TOS Sweet Critique: Before Five in a Row

PhotobucketWho:  Five in a Row {created by the Lambert family}

What:  Before Five in a Row – 24 mini-units that make use of literature for children ages 2-4, as well as an extensive “learning readiness” section

Contact:  Message Board

Cost:  $35, plus any books you choose to purchase {can easily be checked out from the library, or you might have the titles already}

Ages:  2 – 4

Before Five in a Row is designed to be used by parents of children ages two to four.  The mini-units provide instruction and activities meant to be used in conjunction with books such as Goodnight Moon and Caps for Sale.  Unlike Five in a Row, the lessons for each book are not necessarily spread out over five days.  They are meant to provide bonding time with your child and a few learning readiness exercises to prepare your child for school in a few years.

Although Babydoll is much older than the suggested age, we took a look at the book because I know what it’s like to be a parent of a child aged two to four.  I definitely would have loved to have had something like this when she was little, as I’m one of those parents that needs direction when it comes to “play.”  I’m much more suited for parenting an older child…

Caps for Sale was one of my favorite books growing up, so I took a gander at that unit.  Although this is the unit I focused on, all literature mini-unit in BFIAR are essentially the same.  You are provided with title, author, illustrator, and copyright information, followed by a story summary.  The unit is then broken up into bible, math, language, sayings, science, art, character, and parent’s note.  It’s extensive!  Each component ties into the story.
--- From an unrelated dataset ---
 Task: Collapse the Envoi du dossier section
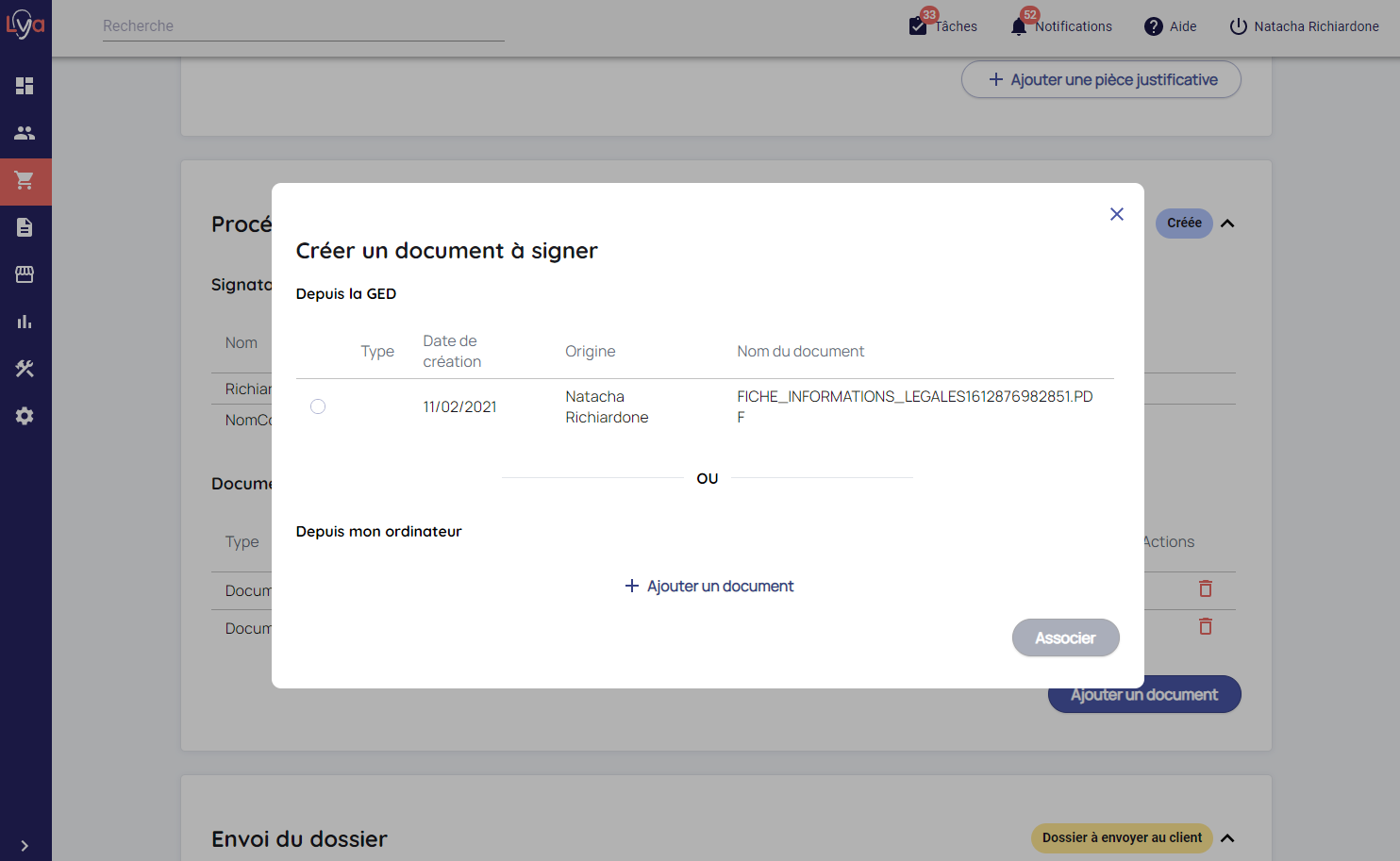[x=1227, y=838]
In this particular unit, the science lesson focused on health and the way children used to walk around with a book on their heads to learn and keep good posture.  I know Babydoll used to love to walk around with things on her head, trying to balance them.  The lesson suggests letting your child do this, seeing how many things he or she can balance.  Why?  Because the man in the story balanced all the hats he was selling on his head!!
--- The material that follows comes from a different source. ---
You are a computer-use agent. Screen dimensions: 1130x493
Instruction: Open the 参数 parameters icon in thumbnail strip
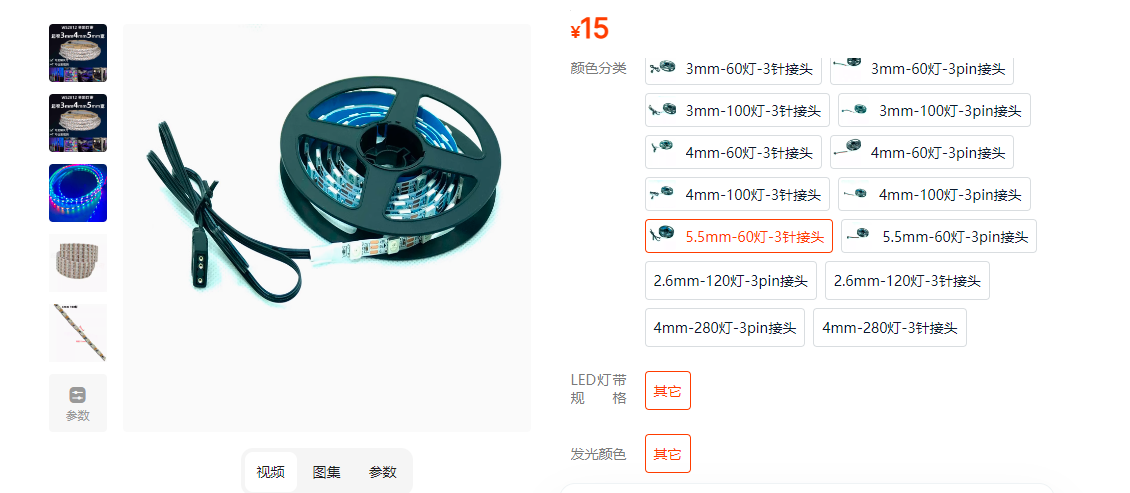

Math involved things like counting the number of hats of each color or introducing a brief money lesson.  Character lessons talk about the characters in the story and what we can learn from them.

My favorite part of the book was the learning readiness section.  There are a number of activities {it’s the largest section of the book} that include bath time activities, store activities, and my favorite, activities in the kitchen!!  Some of these things are things you might already do with your child, but it’s always great to have more suggestions, especially when you’re talking about things such as a two year old in the kitchen!

I also like the fact that, although this is produced by a Christian company, it does not contain doctrinal information and it is not pervasive in the book.  It’s a small part of each lesson and can easily be left out.

I would highly recommend this book.  It’s easy to use, concise, clear, and very well put together.  Like I mentioned before, I would have loved to have had something like this for use with Babydoll.  If you’re struggling for ideas of things to do with your young children or how to prepare them for more “structured” learning, this is the book for you!

True Confessions:  As a TOS Homeschool Crew Reviewer, I was provided with a copy of this book in exchange for an honest review.  You always get my honest opinion!